None of these things re-invigorated the application or restored it to profitability, and they didn't even help much -- we just got increasing support requests, of increasing severity. It rapidly became enough of a logistical nightmare that we finally gave in and announced the product was ceasing support and development altogether (on a day set just enough in the future to meet all obligations we'd made). And even though that was 3-4 years ago, we still get contacted by old users hoping for new sales or versions now and then.

It may well have been better for everyone if we'd just ended it when we knew it was over. I don't think we'd have felt right about it unless we'd tried everything reasonable, though. Good luck!
posted by Pufferish at 1:51 PM on November 8, 2011 [1 favorite]

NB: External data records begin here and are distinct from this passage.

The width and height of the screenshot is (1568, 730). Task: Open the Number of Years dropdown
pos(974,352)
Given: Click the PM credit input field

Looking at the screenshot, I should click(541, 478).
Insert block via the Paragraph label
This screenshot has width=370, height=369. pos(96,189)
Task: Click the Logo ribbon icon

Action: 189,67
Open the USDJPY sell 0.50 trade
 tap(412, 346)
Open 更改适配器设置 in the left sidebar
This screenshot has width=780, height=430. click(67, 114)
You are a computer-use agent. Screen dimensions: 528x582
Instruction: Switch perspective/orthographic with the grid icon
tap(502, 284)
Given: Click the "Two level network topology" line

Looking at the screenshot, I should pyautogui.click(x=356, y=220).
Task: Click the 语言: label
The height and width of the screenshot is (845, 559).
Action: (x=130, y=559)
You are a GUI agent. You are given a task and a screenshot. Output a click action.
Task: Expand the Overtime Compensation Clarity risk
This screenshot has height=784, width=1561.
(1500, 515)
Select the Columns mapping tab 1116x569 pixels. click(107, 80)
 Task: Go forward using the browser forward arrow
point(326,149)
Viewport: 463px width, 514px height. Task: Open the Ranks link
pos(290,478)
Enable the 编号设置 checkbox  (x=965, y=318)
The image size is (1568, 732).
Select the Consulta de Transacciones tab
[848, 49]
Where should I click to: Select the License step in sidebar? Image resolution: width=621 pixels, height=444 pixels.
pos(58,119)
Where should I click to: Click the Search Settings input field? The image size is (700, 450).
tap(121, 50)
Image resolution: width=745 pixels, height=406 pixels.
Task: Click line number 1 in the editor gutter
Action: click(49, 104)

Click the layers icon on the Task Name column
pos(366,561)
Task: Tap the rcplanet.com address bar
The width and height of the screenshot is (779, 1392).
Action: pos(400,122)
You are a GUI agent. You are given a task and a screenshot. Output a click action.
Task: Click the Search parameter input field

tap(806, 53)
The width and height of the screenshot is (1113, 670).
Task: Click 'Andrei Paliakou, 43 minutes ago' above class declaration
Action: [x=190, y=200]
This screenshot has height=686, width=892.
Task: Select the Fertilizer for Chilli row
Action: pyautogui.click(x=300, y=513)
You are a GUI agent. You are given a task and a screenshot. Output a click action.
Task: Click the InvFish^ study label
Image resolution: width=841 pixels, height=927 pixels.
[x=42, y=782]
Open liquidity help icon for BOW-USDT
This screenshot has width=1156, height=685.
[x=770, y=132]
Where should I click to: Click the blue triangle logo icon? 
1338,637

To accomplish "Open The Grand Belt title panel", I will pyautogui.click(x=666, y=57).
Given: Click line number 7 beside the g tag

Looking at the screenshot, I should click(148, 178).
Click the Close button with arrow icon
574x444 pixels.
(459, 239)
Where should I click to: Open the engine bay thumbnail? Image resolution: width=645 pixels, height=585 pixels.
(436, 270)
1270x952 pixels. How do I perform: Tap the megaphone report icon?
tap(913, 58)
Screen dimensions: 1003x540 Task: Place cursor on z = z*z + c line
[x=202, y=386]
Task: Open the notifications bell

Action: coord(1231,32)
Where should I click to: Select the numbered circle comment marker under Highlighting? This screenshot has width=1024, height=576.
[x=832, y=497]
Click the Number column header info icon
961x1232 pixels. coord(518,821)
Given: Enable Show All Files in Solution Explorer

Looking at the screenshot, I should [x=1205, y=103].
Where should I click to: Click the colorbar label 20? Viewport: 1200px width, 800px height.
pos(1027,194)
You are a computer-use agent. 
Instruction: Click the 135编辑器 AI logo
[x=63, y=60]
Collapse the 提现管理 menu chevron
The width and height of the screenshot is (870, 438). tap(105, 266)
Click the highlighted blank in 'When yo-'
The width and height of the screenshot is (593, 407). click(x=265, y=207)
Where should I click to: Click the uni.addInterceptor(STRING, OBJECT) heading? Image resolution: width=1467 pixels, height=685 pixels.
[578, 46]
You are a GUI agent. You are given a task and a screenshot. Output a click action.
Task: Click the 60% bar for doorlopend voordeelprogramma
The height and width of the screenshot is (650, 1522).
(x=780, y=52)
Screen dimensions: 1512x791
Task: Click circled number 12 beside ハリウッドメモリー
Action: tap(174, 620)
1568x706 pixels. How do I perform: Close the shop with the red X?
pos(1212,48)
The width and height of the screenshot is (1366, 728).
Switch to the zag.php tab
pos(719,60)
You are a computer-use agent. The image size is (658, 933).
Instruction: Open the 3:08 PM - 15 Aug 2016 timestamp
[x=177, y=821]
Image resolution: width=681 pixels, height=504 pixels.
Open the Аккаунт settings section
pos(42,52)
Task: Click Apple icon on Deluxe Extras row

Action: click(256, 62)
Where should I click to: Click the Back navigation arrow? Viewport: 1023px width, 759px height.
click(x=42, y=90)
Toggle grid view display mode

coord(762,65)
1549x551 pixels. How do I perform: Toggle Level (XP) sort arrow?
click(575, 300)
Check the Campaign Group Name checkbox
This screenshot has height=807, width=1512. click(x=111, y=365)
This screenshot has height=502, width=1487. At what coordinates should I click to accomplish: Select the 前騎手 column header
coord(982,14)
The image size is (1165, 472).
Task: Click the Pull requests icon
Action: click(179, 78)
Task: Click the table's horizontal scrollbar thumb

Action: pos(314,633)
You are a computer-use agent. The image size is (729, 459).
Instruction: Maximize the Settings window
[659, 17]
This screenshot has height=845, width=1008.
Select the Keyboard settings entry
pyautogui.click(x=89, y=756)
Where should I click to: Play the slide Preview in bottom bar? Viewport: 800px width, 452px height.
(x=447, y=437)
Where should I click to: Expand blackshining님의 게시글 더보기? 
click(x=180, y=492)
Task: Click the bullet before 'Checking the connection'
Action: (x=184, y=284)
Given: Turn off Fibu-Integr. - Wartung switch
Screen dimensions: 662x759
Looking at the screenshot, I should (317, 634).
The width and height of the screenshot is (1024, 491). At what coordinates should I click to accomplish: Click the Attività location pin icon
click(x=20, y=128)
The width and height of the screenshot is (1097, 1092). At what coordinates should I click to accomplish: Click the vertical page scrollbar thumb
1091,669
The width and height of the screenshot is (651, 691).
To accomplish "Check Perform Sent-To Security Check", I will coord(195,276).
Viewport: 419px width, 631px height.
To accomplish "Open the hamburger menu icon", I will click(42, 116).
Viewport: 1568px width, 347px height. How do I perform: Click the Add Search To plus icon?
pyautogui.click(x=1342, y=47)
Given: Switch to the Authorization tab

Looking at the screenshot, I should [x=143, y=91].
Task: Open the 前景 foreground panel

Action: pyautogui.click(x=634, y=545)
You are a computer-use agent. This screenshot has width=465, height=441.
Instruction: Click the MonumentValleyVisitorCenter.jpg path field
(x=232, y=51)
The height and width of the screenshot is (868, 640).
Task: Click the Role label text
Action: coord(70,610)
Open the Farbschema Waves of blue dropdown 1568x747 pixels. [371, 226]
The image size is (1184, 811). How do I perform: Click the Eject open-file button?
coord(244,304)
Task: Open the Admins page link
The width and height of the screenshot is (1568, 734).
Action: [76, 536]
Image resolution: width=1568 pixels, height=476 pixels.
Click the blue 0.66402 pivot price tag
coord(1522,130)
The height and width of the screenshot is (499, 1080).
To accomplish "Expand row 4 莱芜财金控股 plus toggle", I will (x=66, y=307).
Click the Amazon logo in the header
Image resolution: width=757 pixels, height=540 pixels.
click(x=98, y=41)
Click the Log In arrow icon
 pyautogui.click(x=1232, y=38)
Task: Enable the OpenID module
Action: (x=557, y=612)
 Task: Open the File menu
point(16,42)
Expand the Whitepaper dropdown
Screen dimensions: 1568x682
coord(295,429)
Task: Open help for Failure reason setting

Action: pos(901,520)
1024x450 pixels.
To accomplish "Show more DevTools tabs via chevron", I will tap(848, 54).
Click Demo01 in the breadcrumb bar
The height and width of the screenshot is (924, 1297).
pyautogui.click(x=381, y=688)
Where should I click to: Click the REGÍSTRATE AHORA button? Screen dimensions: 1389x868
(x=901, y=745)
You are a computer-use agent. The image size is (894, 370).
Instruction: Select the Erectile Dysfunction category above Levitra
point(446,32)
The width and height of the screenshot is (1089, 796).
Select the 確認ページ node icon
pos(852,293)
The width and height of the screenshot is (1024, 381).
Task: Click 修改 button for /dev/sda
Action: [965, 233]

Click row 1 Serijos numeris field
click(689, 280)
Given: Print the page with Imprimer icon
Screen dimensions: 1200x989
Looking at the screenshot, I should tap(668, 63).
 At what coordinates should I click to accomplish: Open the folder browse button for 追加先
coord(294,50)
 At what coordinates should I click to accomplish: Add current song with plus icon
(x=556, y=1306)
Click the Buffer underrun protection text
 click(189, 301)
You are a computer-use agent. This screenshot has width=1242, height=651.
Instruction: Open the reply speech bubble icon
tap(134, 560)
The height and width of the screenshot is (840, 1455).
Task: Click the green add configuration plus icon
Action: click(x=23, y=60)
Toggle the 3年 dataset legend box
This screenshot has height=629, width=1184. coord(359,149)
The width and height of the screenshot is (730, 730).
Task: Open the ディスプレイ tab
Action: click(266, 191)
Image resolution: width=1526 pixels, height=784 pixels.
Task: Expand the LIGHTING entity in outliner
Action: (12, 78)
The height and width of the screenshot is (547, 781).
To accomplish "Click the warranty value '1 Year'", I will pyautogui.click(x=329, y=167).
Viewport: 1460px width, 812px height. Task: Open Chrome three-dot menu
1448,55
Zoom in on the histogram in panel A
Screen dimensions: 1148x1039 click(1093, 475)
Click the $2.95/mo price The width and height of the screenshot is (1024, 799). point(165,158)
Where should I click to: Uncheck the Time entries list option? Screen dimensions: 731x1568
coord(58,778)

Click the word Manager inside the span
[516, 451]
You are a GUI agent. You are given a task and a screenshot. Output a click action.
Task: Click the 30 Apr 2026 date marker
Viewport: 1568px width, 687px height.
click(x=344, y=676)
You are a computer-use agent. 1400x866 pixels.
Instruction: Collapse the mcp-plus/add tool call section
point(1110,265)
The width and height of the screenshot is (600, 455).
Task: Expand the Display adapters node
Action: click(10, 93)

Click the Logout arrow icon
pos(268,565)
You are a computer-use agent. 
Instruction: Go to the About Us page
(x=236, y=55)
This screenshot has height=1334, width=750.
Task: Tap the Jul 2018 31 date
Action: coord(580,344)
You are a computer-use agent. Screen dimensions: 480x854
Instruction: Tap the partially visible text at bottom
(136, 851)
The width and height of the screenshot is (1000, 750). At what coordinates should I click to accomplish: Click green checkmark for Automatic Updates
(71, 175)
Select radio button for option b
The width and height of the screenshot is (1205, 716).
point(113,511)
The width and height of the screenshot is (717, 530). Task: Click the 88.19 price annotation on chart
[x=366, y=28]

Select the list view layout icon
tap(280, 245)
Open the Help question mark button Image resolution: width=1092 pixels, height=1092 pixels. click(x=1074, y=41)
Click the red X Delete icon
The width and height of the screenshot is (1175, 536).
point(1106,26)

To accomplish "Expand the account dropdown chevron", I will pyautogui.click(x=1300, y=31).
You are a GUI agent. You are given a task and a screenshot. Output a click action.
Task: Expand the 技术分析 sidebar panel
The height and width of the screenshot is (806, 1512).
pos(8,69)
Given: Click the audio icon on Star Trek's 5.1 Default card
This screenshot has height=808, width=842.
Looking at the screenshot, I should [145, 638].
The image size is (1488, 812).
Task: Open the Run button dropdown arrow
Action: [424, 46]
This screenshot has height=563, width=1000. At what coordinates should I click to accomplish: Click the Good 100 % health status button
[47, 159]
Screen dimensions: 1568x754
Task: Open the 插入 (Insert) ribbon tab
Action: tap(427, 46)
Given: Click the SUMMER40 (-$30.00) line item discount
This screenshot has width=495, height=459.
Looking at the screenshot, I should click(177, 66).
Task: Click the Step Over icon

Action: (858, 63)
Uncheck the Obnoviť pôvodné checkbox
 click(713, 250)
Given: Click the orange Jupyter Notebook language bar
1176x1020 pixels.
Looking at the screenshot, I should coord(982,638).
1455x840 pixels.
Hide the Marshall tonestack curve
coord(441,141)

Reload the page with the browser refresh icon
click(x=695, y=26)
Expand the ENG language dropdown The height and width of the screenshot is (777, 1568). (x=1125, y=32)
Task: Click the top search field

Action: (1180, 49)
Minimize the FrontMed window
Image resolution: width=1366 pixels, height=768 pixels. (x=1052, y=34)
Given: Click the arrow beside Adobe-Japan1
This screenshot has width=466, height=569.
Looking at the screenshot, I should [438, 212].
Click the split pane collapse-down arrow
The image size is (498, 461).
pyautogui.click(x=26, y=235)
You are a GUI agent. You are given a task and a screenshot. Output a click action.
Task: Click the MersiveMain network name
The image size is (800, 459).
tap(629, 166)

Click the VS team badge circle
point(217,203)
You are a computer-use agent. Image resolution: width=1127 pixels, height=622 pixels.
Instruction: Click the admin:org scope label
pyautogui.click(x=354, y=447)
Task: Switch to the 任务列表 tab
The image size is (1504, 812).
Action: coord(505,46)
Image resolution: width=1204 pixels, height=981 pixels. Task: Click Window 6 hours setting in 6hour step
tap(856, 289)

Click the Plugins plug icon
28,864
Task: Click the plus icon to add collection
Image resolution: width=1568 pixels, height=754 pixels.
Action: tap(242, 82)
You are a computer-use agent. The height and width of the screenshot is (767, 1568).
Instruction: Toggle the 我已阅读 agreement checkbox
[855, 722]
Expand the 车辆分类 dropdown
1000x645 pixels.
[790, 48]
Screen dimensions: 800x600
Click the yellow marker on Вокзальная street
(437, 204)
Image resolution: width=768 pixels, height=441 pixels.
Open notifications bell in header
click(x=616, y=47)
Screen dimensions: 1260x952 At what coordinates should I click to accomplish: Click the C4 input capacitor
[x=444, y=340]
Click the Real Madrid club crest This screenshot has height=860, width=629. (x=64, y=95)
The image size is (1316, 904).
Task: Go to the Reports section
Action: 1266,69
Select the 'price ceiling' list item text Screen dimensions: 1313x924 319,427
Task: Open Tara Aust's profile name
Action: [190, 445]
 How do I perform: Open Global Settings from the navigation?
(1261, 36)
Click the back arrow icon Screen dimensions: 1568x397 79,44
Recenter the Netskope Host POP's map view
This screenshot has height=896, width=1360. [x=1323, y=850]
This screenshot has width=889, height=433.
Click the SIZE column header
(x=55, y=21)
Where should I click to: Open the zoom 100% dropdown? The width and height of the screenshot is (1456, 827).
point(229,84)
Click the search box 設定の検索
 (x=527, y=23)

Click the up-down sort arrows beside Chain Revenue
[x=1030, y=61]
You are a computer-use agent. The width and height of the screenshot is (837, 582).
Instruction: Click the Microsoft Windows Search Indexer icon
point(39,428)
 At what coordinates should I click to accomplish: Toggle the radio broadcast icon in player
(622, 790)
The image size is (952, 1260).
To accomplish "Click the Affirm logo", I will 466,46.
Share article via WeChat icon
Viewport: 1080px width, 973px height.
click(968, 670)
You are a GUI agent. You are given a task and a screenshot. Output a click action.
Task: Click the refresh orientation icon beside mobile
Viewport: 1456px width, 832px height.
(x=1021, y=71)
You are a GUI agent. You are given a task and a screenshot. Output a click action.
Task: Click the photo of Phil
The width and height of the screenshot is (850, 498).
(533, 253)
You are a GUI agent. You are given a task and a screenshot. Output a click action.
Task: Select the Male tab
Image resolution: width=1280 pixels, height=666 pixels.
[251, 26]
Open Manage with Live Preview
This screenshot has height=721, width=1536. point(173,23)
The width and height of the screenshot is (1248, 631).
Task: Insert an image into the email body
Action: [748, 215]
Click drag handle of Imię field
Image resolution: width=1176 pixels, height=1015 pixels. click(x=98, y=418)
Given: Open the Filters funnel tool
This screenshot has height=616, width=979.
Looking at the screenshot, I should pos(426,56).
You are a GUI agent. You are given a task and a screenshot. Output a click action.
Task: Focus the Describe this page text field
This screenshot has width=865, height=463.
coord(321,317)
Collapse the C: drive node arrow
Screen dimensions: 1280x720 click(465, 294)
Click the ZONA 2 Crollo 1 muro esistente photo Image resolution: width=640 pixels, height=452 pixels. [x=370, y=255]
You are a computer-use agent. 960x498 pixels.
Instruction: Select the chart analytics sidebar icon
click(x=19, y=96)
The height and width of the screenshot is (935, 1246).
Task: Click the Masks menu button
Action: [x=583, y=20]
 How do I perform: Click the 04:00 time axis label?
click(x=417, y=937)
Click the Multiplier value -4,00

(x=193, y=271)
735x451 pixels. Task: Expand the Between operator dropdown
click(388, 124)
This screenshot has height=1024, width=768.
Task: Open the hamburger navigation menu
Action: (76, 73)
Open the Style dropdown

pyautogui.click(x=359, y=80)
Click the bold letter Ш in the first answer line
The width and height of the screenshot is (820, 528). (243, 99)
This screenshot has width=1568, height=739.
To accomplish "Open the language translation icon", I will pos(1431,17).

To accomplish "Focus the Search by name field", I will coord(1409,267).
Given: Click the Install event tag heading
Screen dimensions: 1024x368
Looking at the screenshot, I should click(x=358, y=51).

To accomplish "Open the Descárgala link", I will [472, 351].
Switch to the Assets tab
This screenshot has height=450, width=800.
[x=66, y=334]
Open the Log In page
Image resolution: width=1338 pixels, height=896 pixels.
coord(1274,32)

If you do decide to shut it down, put up an announcement a year in advance of discontinuing support, and recommend alternatives for your customers. Offer to do paid consulting on switching to an alternative solution.
posted by miyabo at 2:01 PM on November 8, 2011 [1 favorite]

if you have existing large customers where the app is part of their established workflow, I'd approach one (the biggest?) and inform them that you're planning on discontinuing the product and offering to sell them all rights. if they say "no" then nothing lost, and if they say "yes" then you've at least made *some* extra cash.

regarding open-sourcing it, depending on the exact terms of the licenses you have for the external components, you may be able to go down that path. it'll never get any new users, since they won't be able to license the abandoned libraries, but at least the existing userbase can (if they want) do their own maintenance. this option depends on the external libraries being shipped as .dll files (assuming you're on Windows) rather than being statically linked into the executable, and on the rights that you're licensed to pass on to the end-users being broad enough to cover use of the libraries with a copy of the application that you didn't build.
posted by russm at 5:27 PM on November 8, 2011

My company started with a small initial product that was very cheap. After 5 years our other products had totally eclipsed it. At that point, we announced that we would donate all proceeds to a charity the CEO selected with no future support. Even though we will still field a support call now and again, we don't advertise the product or the support. The last version we cut was to fix a 64 bit issue, IIRC.

The reason why we field the support calls that come in is that one of our main differentiators from our competitors is that we have real tech support, so that's part of our corporate culture.

You can open-source it - it's just more work. You would have to isolate the functionality of the commercial libraries into adapter modules/classes and have a way for them to be dropped in.